=== What to produce ===
Lines holding the word "computer" are the ones to copy from the data below.

Data provided: Begin

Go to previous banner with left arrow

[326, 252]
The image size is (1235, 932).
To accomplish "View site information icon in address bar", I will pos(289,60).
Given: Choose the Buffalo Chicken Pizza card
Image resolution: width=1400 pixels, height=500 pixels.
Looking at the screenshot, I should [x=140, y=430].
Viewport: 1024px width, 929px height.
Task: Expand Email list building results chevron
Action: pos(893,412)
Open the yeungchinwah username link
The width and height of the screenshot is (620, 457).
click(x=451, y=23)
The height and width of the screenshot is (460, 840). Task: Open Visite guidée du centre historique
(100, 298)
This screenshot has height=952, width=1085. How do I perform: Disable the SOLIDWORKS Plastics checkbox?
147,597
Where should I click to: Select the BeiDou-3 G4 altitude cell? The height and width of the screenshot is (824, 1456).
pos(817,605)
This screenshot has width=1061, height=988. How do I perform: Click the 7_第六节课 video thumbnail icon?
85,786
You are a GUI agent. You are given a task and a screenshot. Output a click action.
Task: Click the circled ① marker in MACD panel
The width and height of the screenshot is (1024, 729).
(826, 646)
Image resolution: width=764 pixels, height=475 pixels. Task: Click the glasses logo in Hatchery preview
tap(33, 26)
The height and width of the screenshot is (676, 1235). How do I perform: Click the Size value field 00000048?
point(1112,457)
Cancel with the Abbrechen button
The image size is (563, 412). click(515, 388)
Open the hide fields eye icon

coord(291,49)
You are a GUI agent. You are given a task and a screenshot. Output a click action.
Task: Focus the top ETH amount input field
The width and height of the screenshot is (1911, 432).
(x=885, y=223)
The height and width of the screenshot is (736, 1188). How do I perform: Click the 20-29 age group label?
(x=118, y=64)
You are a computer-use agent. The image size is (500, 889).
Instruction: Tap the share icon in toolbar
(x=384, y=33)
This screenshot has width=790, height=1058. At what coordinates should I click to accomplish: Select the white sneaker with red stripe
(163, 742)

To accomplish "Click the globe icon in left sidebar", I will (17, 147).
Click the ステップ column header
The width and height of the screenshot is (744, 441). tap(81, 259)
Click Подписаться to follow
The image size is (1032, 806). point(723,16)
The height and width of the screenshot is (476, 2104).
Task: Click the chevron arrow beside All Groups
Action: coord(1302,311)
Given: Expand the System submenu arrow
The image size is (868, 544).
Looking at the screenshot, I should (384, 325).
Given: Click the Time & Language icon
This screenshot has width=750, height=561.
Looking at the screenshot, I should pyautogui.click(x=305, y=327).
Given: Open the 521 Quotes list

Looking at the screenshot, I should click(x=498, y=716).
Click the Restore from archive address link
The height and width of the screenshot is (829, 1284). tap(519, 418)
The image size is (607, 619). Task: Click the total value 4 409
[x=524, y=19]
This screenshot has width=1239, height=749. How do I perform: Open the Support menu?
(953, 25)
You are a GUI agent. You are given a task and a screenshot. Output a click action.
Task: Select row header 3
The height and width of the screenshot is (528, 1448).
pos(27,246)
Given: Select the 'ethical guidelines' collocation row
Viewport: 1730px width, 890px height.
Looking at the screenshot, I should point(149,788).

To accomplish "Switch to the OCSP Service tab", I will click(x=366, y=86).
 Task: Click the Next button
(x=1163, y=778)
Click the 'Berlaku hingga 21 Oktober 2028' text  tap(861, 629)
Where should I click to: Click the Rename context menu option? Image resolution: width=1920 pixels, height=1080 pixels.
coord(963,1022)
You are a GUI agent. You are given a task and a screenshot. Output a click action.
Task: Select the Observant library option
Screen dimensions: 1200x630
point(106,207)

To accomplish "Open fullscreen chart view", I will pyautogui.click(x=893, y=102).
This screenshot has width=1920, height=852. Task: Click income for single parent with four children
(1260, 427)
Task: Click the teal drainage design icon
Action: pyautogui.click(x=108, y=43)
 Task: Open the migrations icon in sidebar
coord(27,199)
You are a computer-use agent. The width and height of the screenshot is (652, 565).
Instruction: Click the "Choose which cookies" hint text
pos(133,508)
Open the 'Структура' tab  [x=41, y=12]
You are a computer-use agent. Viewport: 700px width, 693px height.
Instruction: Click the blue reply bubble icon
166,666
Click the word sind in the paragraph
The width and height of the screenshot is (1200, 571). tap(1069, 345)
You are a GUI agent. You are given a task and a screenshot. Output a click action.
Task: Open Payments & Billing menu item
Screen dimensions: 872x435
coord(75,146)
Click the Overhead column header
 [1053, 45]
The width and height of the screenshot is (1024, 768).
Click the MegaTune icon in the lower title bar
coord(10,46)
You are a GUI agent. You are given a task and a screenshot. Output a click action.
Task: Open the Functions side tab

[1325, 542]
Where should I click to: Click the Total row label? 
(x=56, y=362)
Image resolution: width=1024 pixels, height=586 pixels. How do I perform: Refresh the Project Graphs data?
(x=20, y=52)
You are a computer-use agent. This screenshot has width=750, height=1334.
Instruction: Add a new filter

Data provided: End

=== Task answer ===
You are a computer-use agent. The image size is (500, 889).
You are a computer-use agent. The width and height of the screenshot is (652, 565).
You are a computer-use agent. Viewport: 700px width, 693px height.
You are a computer-use agent. This screenshot has width=750, height=1334.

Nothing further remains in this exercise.